Jesus, on the other hand, has a totally different, opposite logic; a logic that Paul says is foolishness to the rest of the world. In John 6, Jesus says that everybody the Father gives him will come to him and nobody who comes to him will be driven away. The parable of the lost sheep makes the same point that it is not the will of our Father in Heaven that even one of his “little ones” should be lost. Jesus believed this so strongly that he would accept death on the cross to make the point and, more important, return as the forgiving victim to gather all who will come to him so that none of us should be lost. The pagan deities wanted sacrifices made to them. The prophets kept trying to get it across to everybody that God pours out sacrificial love to all of us through creation and redemption and that God wants the mercy God gives us in return, not sacrifices .  Caiaphas was willing to sacrifice Jesus and anyone else who put a spoke in the wheel of the sacrificial logic. Jesus was willing to sacrifice himself rather than sacrifice any of us. That is why we do not slaughter bulls on this altar but pass around the bread and wine through which Jesus gives His very self to each one of us.

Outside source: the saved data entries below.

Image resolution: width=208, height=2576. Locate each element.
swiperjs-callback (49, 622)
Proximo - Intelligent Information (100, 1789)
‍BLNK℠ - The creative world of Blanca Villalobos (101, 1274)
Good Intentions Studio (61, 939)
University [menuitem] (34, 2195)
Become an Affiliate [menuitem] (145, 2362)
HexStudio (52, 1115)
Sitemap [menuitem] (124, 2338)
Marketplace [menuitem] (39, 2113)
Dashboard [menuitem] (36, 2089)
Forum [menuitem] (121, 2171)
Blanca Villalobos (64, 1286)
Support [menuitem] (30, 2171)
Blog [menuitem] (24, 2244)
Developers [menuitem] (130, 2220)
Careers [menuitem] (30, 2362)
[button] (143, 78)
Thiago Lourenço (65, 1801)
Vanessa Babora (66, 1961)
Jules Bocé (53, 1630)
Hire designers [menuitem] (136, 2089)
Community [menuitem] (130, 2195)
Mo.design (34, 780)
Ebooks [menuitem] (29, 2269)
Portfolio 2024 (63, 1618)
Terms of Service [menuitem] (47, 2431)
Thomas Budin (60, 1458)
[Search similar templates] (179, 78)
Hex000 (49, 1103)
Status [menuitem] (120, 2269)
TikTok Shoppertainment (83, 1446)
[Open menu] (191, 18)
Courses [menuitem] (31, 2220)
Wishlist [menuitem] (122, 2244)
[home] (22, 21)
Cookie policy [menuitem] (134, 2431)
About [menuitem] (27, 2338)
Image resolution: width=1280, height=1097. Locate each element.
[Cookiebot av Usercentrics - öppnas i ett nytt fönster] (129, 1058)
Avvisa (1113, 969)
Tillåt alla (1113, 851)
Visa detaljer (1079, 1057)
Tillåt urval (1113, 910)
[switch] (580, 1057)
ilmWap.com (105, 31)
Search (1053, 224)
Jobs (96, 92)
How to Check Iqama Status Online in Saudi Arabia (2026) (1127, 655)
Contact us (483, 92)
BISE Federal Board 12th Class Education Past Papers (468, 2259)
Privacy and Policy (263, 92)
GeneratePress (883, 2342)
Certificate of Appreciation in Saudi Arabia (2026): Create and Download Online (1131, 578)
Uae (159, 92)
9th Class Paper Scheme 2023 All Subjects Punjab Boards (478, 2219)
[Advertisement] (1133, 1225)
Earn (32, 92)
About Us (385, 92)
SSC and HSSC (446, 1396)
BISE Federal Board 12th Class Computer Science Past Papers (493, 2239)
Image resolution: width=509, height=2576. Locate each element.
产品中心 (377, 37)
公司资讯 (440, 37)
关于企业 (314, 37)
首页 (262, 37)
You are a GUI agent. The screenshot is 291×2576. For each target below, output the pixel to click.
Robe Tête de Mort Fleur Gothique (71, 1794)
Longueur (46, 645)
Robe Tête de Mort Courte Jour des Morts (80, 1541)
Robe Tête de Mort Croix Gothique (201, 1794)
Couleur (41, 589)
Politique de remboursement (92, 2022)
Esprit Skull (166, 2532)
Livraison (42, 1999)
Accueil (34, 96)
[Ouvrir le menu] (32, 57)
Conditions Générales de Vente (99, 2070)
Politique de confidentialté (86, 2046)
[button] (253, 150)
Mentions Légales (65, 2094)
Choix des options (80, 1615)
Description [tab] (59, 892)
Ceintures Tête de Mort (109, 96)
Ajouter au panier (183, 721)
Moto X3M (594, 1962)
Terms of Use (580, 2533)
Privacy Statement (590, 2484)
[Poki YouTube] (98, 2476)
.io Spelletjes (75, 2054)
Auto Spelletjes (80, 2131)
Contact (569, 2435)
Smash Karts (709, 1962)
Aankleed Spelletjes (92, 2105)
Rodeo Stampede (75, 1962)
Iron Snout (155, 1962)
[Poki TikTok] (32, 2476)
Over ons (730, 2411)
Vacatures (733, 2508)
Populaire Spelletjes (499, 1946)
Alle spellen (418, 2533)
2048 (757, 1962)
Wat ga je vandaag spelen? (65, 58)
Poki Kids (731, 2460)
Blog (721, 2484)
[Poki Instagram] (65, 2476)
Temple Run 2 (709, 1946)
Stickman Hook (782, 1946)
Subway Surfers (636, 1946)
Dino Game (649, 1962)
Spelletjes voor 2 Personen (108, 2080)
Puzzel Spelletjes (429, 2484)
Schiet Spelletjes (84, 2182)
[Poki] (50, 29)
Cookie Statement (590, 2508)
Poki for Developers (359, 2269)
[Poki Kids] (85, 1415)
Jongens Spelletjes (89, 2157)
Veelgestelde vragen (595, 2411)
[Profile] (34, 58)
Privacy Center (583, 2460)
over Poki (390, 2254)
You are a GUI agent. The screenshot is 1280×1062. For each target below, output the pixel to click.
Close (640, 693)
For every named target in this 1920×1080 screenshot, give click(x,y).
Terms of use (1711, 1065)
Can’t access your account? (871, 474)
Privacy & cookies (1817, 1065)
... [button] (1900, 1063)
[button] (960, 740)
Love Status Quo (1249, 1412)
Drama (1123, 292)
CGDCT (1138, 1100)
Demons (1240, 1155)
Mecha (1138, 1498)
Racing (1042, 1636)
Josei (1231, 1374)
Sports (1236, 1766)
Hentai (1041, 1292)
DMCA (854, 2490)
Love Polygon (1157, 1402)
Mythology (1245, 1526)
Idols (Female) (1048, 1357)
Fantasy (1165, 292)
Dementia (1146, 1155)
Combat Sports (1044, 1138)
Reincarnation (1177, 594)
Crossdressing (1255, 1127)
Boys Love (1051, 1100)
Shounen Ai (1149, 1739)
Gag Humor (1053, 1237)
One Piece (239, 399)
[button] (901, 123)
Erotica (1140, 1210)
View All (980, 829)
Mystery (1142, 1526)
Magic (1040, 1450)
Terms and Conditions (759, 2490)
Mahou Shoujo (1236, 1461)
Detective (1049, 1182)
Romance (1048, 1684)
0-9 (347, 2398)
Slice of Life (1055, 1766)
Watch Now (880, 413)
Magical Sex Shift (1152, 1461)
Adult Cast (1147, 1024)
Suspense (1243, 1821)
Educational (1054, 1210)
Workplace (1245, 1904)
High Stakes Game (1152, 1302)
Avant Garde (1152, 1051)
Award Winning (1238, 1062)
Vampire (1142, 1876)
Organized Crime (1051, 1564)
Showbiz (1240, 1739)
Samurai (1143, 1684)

What Humans Willed: the Passion Story

crucifix1At the abbey where I live, I preach at the Maundy Thursday liturgy and the Easter Vigil. I do not preach on Palm Sunday and Good Friday, the two liturgies where we chant the Passion. The Passion is long enough without added sermons and the Passion speaks for itself. That is, it speaks for itself as long as we don’t add things it does not say that undermine what the Passion does say.

To belabor what should be the obvious, the Passion Story tells us what human beings chose to do. Jesus chose to drive the money changers from the temple and teach the people there. The Jewish authorities chose to plot to have Jesus arrested and handed over to the Roman authorities. Judas chose to betray Jesus, thus facilitating the arrest and handing over. Pilate, to varying degrees in the four Gospels, vacillated but in the end chose to sentence Jesus to crucifixion. Meanwhile, the people who had cheered Jesus upon entering Jerusalem ended up crying for his crucifixion. The Roman centurions nailed Jesus to the cross where he died. The Passion narratives say nothing to suggest that anything that was done to Jesus, from the arrest to harassment and flogging to nailing him to the cross was in any way the will of God.

In all this, God does not do anything. Why do I bother to make a big point of this? The reason is that many Christians have suggested that God positively willed the sacrifice of Jesus for some cosmic purpose, usually because God was upset with wayward humans and was somehow incapable of forgiving humans unless somebody took the punishment for human sin. If Jesus, innocent of sin, should take the punishment, well and good. Well, not well and good. What kind of god demands punishment and doesn’t care who gets punished as long as somebody does? The Passion Story never says anything of the kind.

If God did not will Jesus’ violent death, what did God will? What was God’s plan? Jesus understood the heavenly Father’s plan to be that he Jesus knew that if he defeated Caiaphas and Pontius Pilate with force would only keep the world forever embroiled in retaliatory violence. The only way to avoid that was to gather people peacefully no matter the outcome, even if it meant death.

But Death, much as it was the plan of humans, was not God’s plan as a group of women found out early in the morning on the first day of the week.